[Records from a collection]

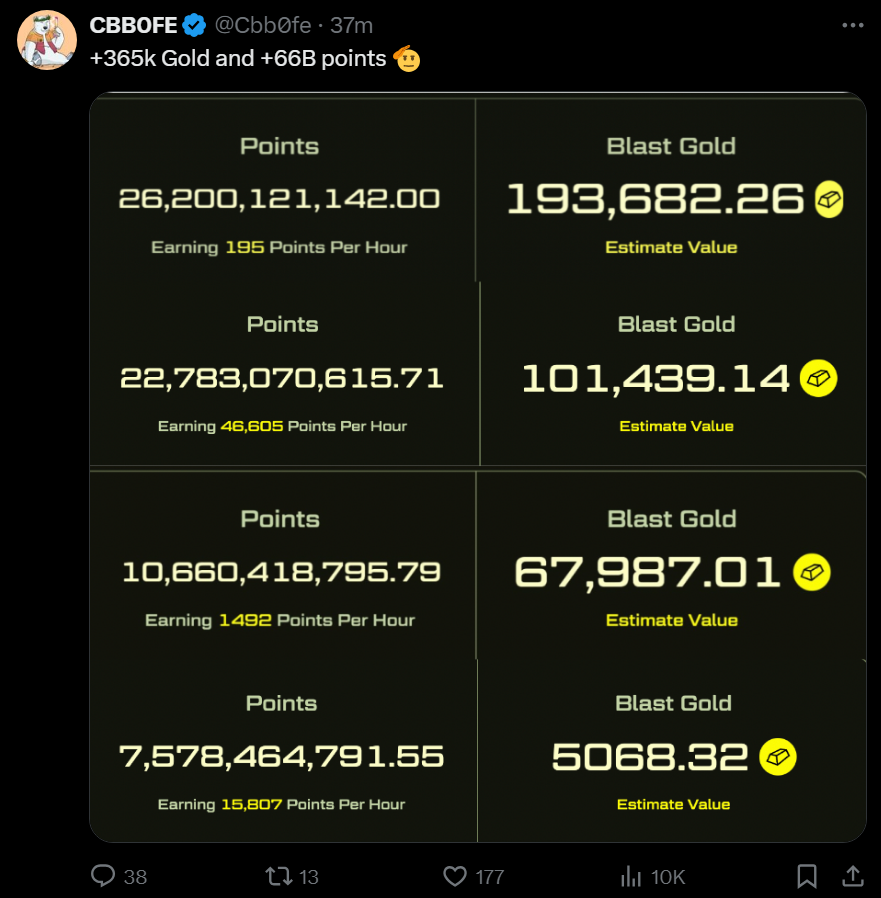The image size is (881, 898).
Task: Open the three-dot more options menu
Action: 851,25
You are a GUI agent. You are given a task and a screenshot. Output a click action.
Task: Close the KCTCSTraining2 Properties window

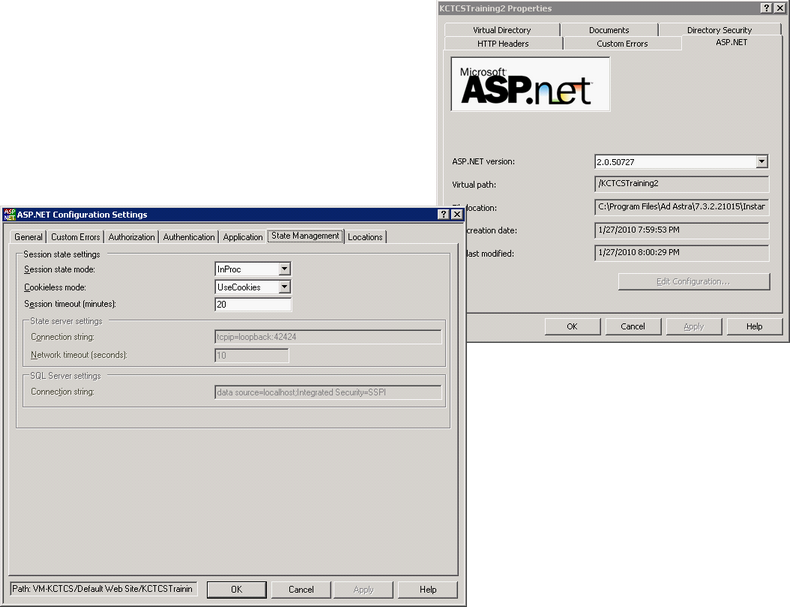tap(779, 8)
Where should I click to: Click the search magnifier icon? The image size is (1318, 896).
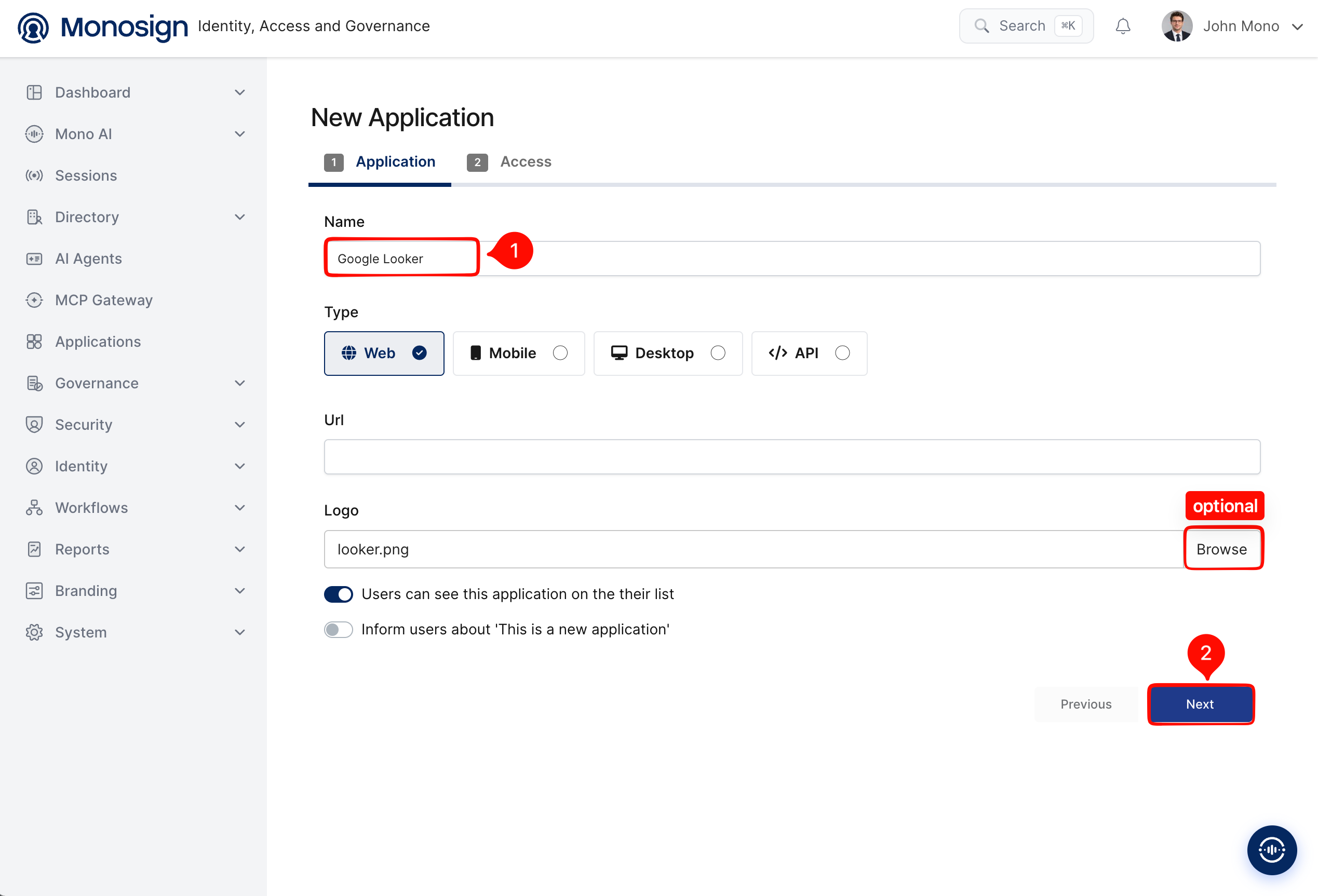point(981,26)
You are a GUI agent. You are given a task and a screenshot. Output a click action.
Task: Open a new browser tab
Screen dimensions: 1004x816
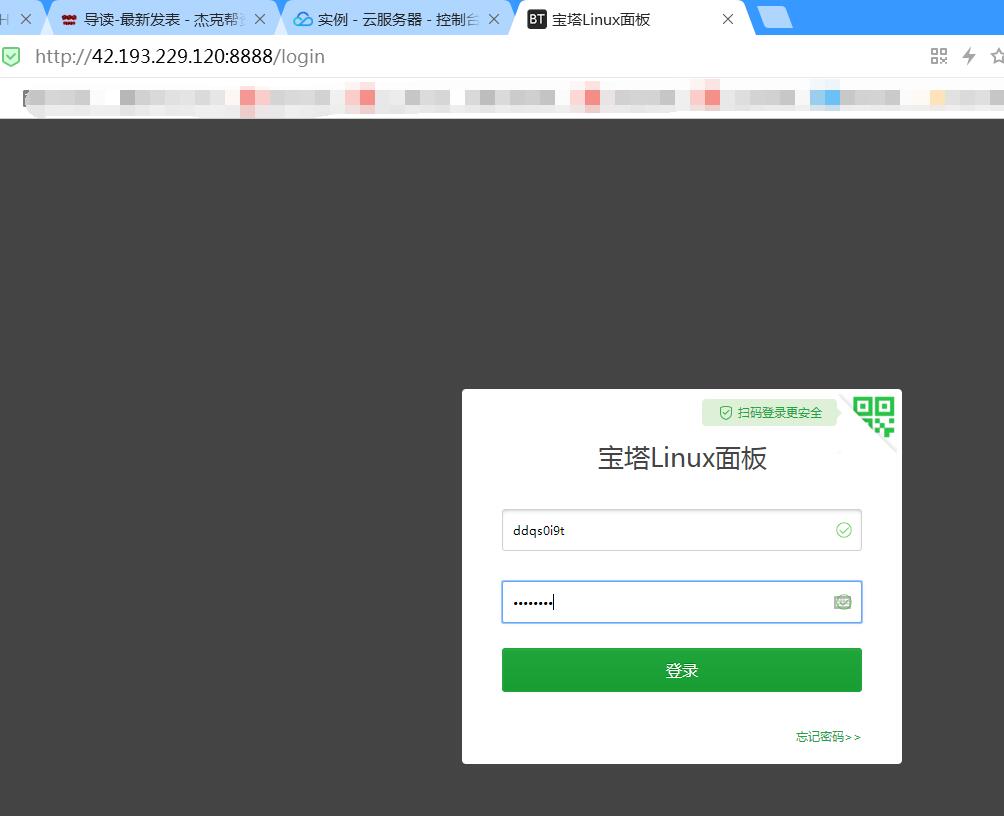click(x=775, y=17)
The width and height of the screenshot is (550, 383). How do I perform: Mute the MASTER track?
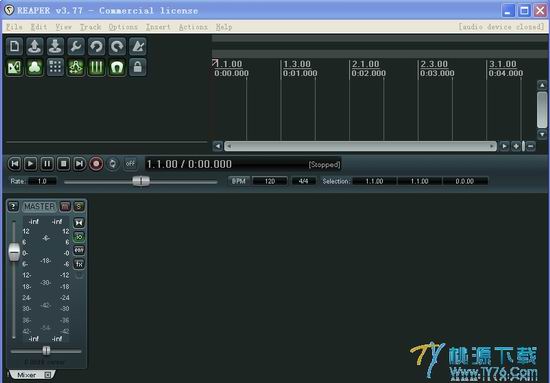65,206
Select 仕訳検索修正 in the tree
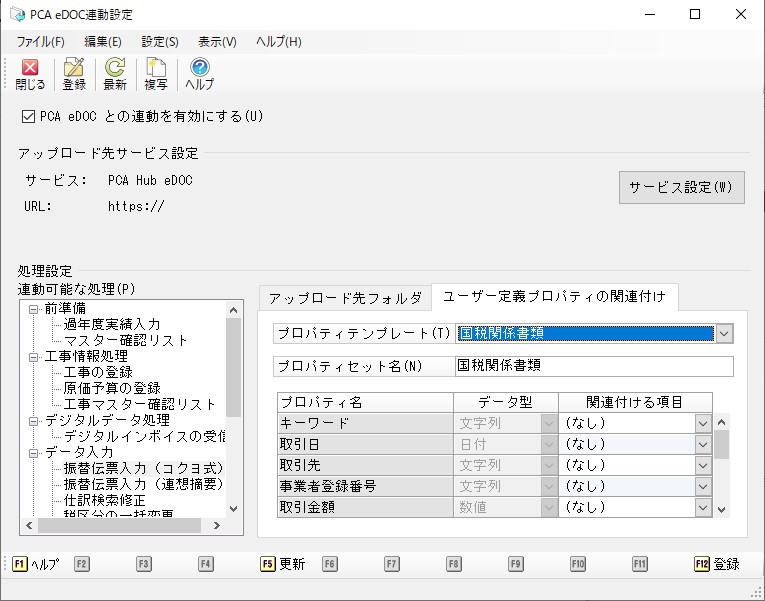This screenshot has height=601, width=765. tap(105, 500)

Brief | Leave out every picture, and repeat word for word only the lines from the one holding "Screen dimensions: 1004x816" through the end of the entries above, both ends included.

Solved exercise |
Screen dimensions: 1004x816
click(x=775, y=17)
The width and height of the screenshot is (550, 383). How do I perform: Mute the MASTER track?
65,206
Select 仕訳検索修正 in the tree
This screenshot has height=601, width=765. tap(105, 500)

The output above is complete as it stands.